Wednesday, 5 August 2009

around 1989 my thoughts turned to an old pal of mine named Mike Docherty, whom I hadn't seen since I sat next to him in school in Glasgow 1969/71, when together we ruled the art class. I've been thinking about him again over the last week. Maybe it's a twenty year thing.
In 1969 we both intended to spend our lives drawing comic books. American ones. On the other side of the world. Later I presumed that neither of us would. Notwithstanding, we drew some stuff together, as little comicky dudes do. Here's a detail from a Batman on which he inked and coloured over my pencil, when we were fifteen.

A year later he was doing very competent little ink drawings, among which this one is excellent. He was obsessed with Conan the Barbarian by this time:

My folks moved us down to the London area and I lost track of him. I surely would have done anyway as we were quite different sorts of people altogether. He wore leather jackets, after those school years I mean, and saved up to buy a Harley Davidson. And me, well you've read my blather here already I'm sure. Once in London I stood watching a long rally of bikers protesting against the new helmet law, hoping my old pal might turn up among the revving, thundering procession. Over the years apparently he had been keeping an eye open for me too. He was living in Santa Monica, California when he found one of my Alec books, the second Escape volume of '85 if memory serves, in his local comic shop in 1988. I was in North Queensland, Australia. I always figured as time moved on and we moved further adrift that catching up again would become more and more hopeless, where in fact the opposite is true. It is now easier to find people than it was twenty years ago. Anyway, we did hook up in California in 1989 and caught up and kept in touch. He came off the bike once too often and was now walking with a permanent limp. But it turned out he had achieved his goal and was drawing Conan for a living. Using the Grand Comic Book Database, an indispensible tool for this sort of thing, I see him first popping up in Conan The King #31 of Nov.'85. And the number of stories under his credit show that he was working hard after that. Regular readers will note the irony when I recall that he mentioned loathing it when the inking was sometimes assigned to Vinnie Colletta. Here's one of Mike's covers from a couple of years in, #43 November '87:

I had stopped following the American comic books a long time before, except for keeping a weather eye on them as a working illustrator might be expected to do. So I really didn't know what was happening there (apart from the obvious, like Watchmen), and it was a surprise to me to find that Conan didn't appear to be the big fan favourite it was when it started. After artist Barry Smith's tenure I always found it unreadable, like the original Robert E Howard books, from which I razored and kept the Frazetta covers. The character must have had its biggest popularity between the time Schwarzennegger played it in the first movie 1982, and the disappearance of the third one into development hell circa '86. Nevertheless there were three or four different regular Conan comic book titles all running at the same time in 1988. As far as I can figure out, Conan the King came to a conclusion that year and Mike found himself in the more prestigious Savage Sword of Conan from '89 and later in the flagship Conan the Barbarian, before the whole lot of them ground to a halt in 1995 and he found work outside of the comic book business, in animation mostly I believe. Mike has never bothered to put out much information on himself, so Lambiek has a rudimentary entry on him which doesn't include a year of birth (put 1955, Scotland, if you're reading). Here's one of his covers from Aug.1992.
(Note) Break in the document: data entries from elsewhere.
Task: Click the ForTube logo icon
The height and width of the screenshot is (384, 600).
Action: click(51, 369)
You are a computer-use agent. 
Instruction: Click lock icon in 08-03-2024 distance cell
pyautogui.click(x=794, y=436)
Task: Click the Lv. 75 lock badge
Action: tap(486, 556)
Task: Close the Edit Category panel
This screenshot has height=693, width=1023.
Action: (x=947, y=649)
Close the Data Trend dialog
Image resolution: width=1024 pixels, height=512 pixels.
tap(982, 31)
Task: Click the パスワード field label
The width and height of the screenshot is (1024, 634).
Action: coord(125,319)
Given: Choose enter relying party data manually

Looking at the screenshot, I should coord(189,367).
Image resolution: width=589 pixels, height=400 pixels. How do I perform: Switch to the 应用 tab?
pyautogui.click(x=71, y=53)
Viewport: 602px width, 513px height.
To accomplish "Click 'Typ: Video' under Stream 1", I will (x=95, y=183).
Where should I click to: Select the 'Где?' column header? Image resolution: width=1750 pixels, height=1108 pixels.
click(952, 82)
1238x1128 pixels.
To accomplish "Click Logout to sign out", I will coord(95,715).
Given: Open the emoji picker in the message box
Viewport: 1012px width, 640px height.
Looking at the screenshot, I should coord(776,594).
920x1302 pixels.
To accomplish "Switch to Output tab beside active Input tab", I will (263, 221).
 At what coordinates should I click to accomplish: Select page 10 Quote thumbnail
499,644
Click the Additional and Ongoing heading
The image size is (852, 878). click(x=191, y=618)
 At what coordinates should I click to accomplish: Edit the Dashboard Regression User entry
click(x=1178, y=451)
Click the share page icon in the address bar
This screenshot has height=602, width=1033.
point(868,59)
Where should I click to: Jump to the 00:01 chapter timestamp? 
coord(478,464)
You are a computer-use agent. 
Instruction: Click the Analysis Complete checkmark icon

And here's the only photo I can dig up:

It's from Glasgow paper the Evening Times, Sept 9 1992, one of those 'local boy makes good stories' that i always hate: "And while his former schoolmates shiver in a typical wet and windy Scottish autumn, Mike is enjoying the more temperate climes of Santa Monica..."
The story comes full circle as I see he is back in the funny book pages as an artist on a new work titled Jungle Reign, of which there is an online preview.

It's funny how things turn out.

(panel from my own The Dance of Lifey Death, drawn 1991.)

Labels: ,


Blogger Jackie E said...

Mike and his wife always brightened my day whenever I ran into them at Comic-Con.

5 August 2009 at 11:55:00 GMT-5  
Blogger Parker said...

I last saw Docherty back in 99 when we were both storyboarding for animation at Sony. Always a pleasure.

5 August 2009 at 22:21:00 GMT-5  
Blogger Eddie Campbell said...

can you tell us what you were working on?

5 August 2009 at 22:26:00 GMT-5  
Blogger Parker said...

I was working on the Big Guy and Rusty the Boy Robot cartoon, and I can't remember if Docherty was on that, Men in Black or possibly the Starship Troopers thingy. I'll try asking a friend who worked there if he can remember.

7 August 2009 at 01:56:00 GMT-5  
Blogger Eddie Campbell said...

That's great. I can ask him myself of course. I just thought it would be interesting to get another angle. he never tells me about any of that stuff when he emails. usually wants to talk about old times. In fact i emailed to tell him i blogged about him and he still hasn't said anything and two days have passed.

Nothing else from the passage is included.